The Wild One appears in an aspect ratio of 1.33:1 on this single-sided, double-layered DVD; due to those dimensions, the image has not been enhanced for 16X9 televisions. The movie only sporadically showed its age via this fine transfer.
Very few issues with sharpness materialized. A few slightly soft shots cropped up along the way, but most of the flick seemed distinctive and concise. No problems with jagged edges or shimmering occurred, and edge enhancement remained minimal.
In addition, source flaws stayed modest. I noticed a few small specks, but that was about it. The vast majority of the movie looked clean and fresh. Blacks were deep and tight, while low-light shots demonstrated nice clarity and delineation. This became a very satisfying presentation.
I also thought that the monaural soundtrack of The Wild One held up well. Speech could be slightly stiff, but the lines always remained easily intelligible, and they usually displayed adequate clarity. Music was a bit on the tinny side, but not terribly so. Though the score didn’t show great range, it seemed perfectly fine for material from a 55-year-old flick. Effects also displayed reasonably good definition. Nothing here excelled, but it all appeared positive given its age.
A smattering of supplements rounds out the package. First comes an audio commentary from author/film historian Jeanine Basinger. She provides a running, screen-specific chat that looks at the flick’s origins and development, story issues and changes made due to the Production Code, cast and crew, the movie’s cultural impact, and some interpretation of the tale.
Though the commentary starts slowly, Basinger soon gets better involved in the film. She manages to cover the relevant aspects of the production as well as issues connected to the era and the movie’s social importance. After that pokey beginning, we find a fine discussion of the flick.
An Introduction from Karen Kramer provides some notes from the producer’s widow. In this 82-second clip, she discusses the real-life inspiration for Wild One and its impact. Kramer fails to tell us much, but she offers a decent opening.

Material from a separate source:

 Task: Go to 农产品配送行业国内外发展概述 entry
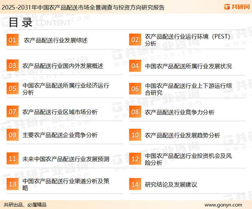coord(63,66)
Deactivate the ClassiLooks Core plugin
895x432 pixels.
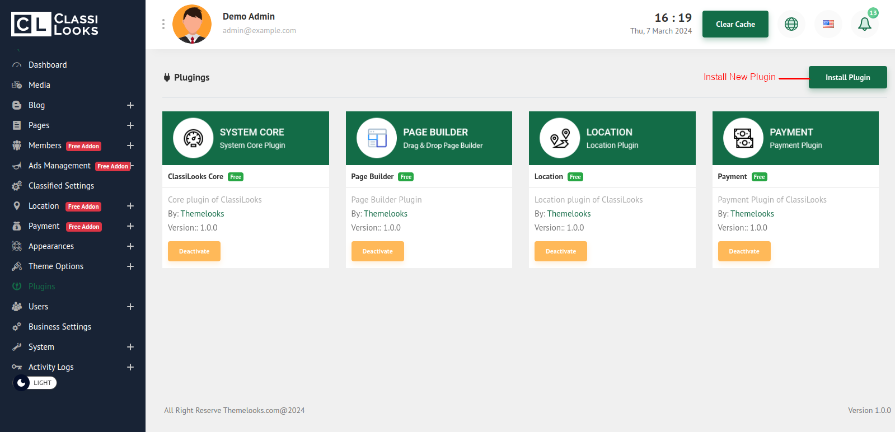click(x=194, y=251)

Two featurettes follow. Hollister California: Bikers, Booze and the Big Picture runs 27 minutes, 50 seconds as it looks at the real-life incident that influenced the movie’s story. We meet Hollister CA residents Robert Scattini, Dotti Mae Howell, Clifford A. Cardoza, Catherine Dabo, Dave Grimsley, Joe Bravo, Johnny Lomanto, Al Butruni, Brad Pike, Gordon Machado, Jess Bravo, Charisse Tyson, Gus Deserpa and Christy Howe as well as “Top Hatters” bike organization vice-president Marcello “Shorty” Orta, Booze Fighters Motorcycle Club International Vice President Carl “Big Daddy” Spots, BFMC National Historian Jim “JQ” Quattlebaum, BFMC Charter Holder Brian “Snowman” Truman, Top Hatters – Hollister president Frank “Kiko” Sanches, BFMC National Press and Publicity Officer Bill Hayes, biker event organizer/promoter Seth Doulton, and Bike Lust author Barbara Joans.

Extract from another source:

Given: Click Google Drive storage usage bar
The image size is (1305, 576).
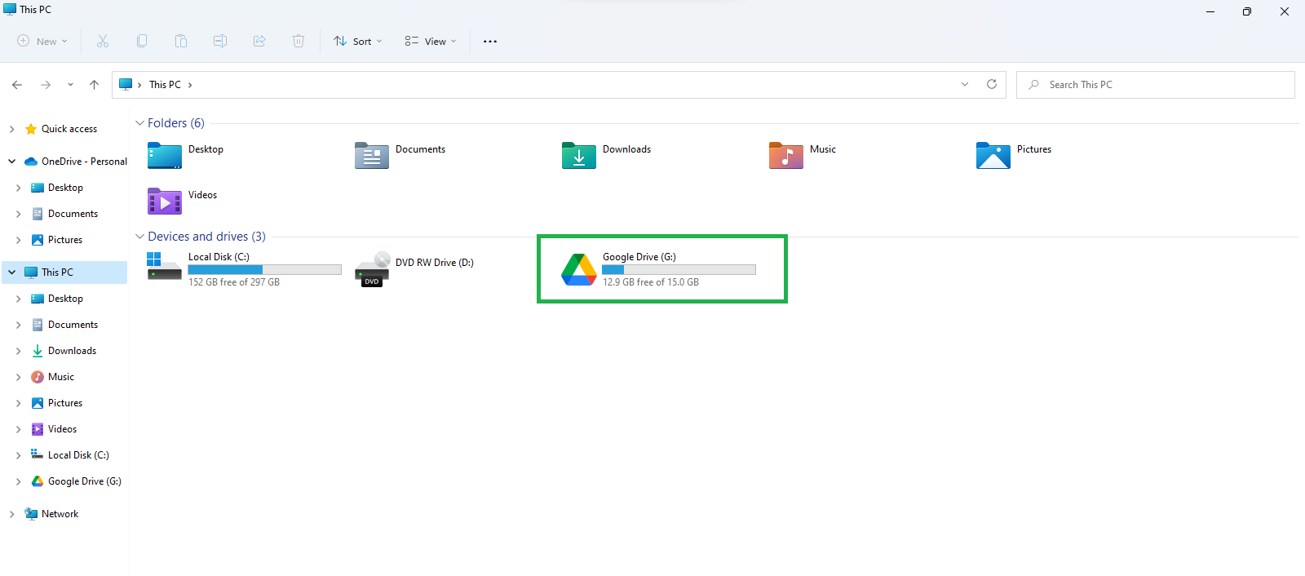Looking at the screenshot, I should pyautogui.click(x=679, y=270).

“Picture” looks at the nature of Hollister, the history of biking groups in the area, and the “biker invasion” of 1947 that inspired The Wild One. It gives us a good view of the facts involved in the real setting and allows us to learn a little about the way the movie adapts these elements. “Picture” drags a little at times, but it usually proves satisfying and interesting.

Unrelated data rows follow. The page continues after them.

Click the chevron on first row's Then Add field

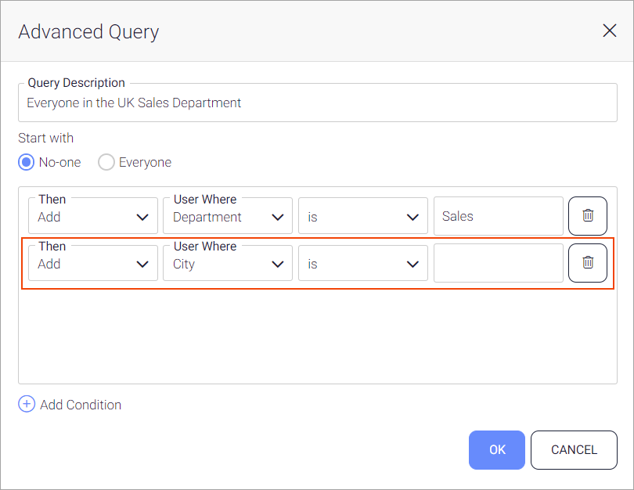[x=142, y=218]
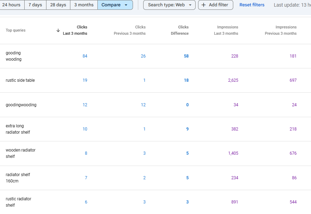The image size is (311, 214).
Task: Click the plus icon in Add filter
Action: 203,5
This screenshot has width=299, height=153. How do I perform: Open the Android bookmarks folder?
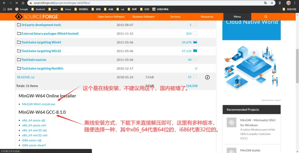click(x=38, y=9)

Brando: An Icon Is Born goes for 18 minutes, 37 seconds as it presents notes from Karen Kramer, filmmakers Taylor Hackford, Dennis Hopper, and Garry Marshall, actor Elizabeth Ashley, and producer Stanley Kramer from 1978. “Icon” offers a few tidbits about the film’s creation, but it mostly acts as an appreciation for the flick with an emphasis on Brando’s performance and the movie’s legacy. It gets a little gushy at times, but it adds some decent insights connected to The Wild One.
Though it really shows its age at times, The Wild One has enough going for it to make it worthwhile. In particular, excellent performances from Marlon Brando and Lee Marvin keep our attention. The DVD presents very good picture, perfectly solid audio and a few useful extras. This release represents its movie well.
Note that you can buy this version of Wild One as part of a five-movie set called “The Stanley Kramer Film Collection”. That release retails for $59.95 and also includes Guess Who’s Coming to Dinner, Ship of Fools, The 5000 Fingers of Dr. T and The Member of the Wedding.